- [Work required]
If pictures appear, leave them out, and return exactly the lines from the one holding "Given: Click the" through the last line of the listing below.

*** Opening Given information ***

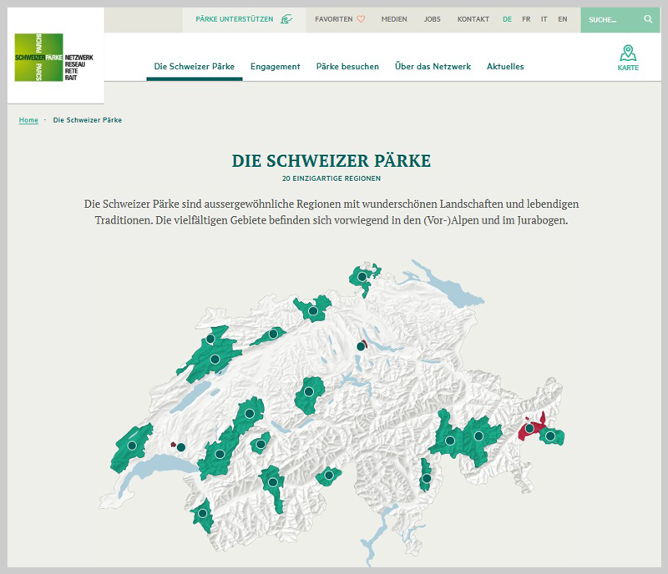Open the Kontakt page
This screenshot has width=668, height=574.
click(473, 19)
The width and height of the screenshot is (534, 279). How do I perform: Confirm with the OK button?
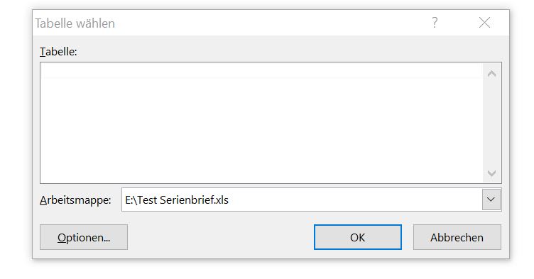(358, 237)
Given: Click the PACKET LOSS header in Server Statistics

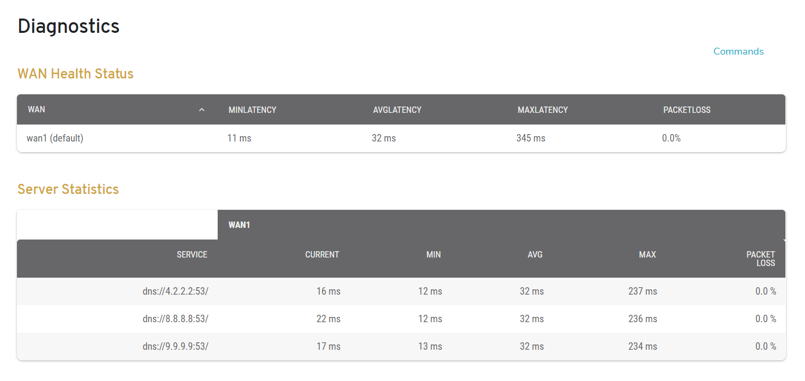Looking at the screenshot, I should point(761,259).
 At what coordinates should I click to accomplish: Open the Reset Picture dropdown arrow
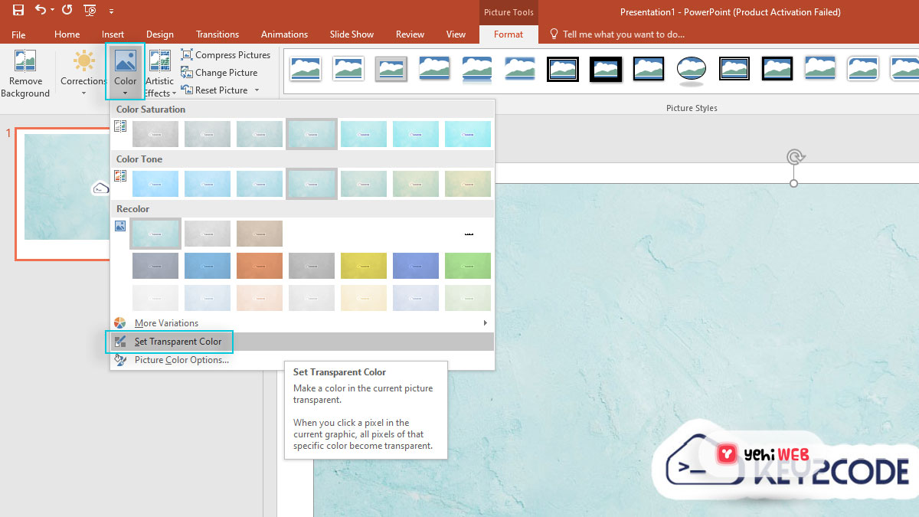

*** Closing Given information ***

- [Reply to the exercise]
Given: Click the PACKET LOSS header in Server Statistics

Looking at the screenshot, I should point(761,259).
 At what coordinates should I click to accomplish: Open the Reset Picture dropdown arrow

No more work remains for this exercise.